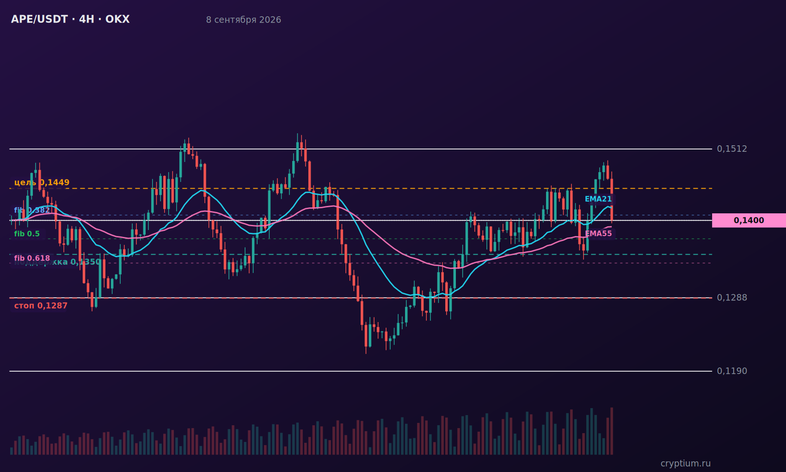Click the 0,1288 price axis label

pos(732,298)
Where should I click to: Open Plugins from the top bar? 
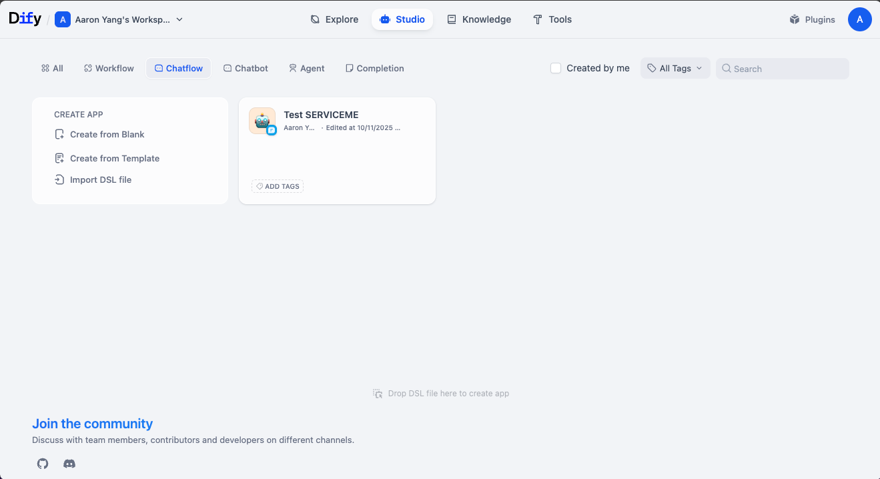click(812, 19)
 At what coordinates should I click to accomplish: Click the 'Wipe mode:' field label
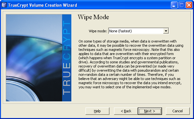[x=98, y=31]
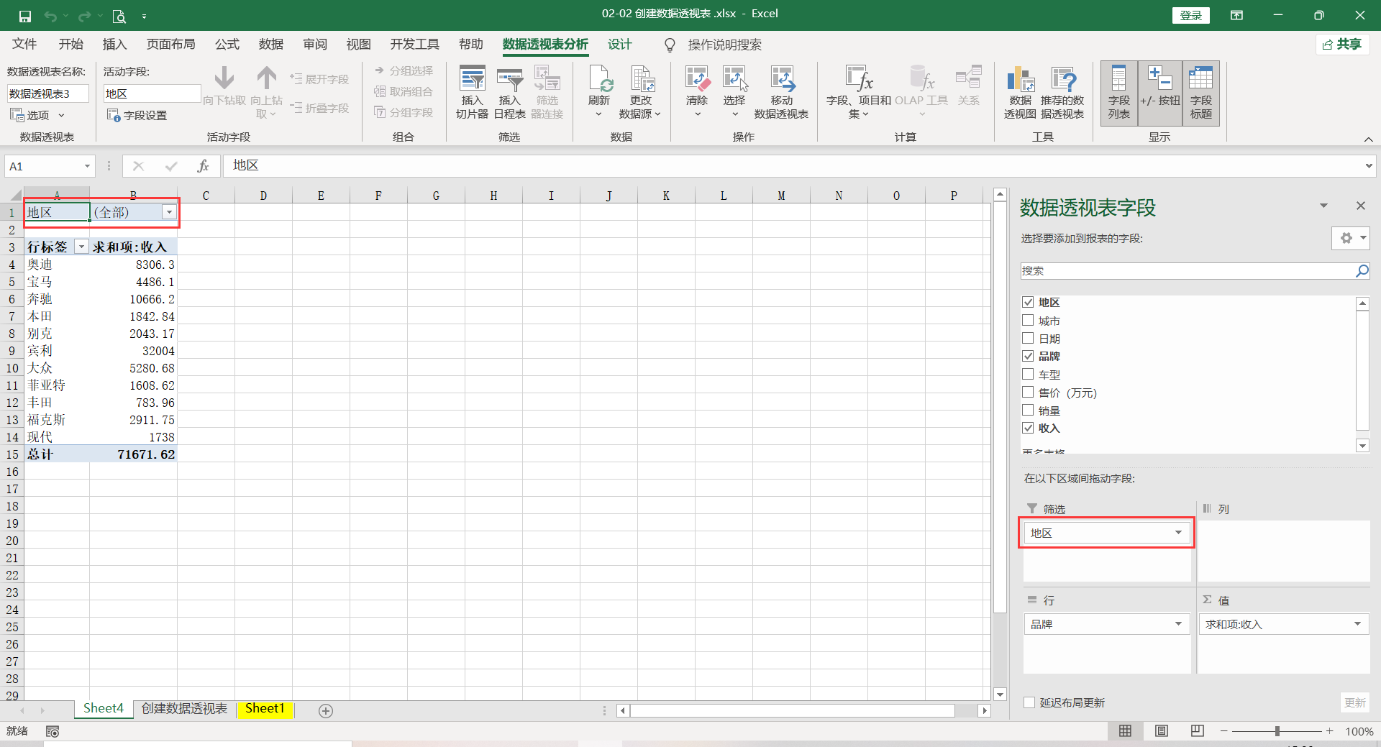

★ ★ ★

■ BRIEF ■
Nothing but the lines from the line containing "Where should I" to the end of the records above should be repeated, exactly and with every picture omitted.

■ RESULT FOR THIS TASK ■
Where should I click to: Open Plugins from the top bar? 
click(812, 19)
 At what coordinates should I click to accomplish: Click the 'Wipe mode:' field label
[x=98, y=31]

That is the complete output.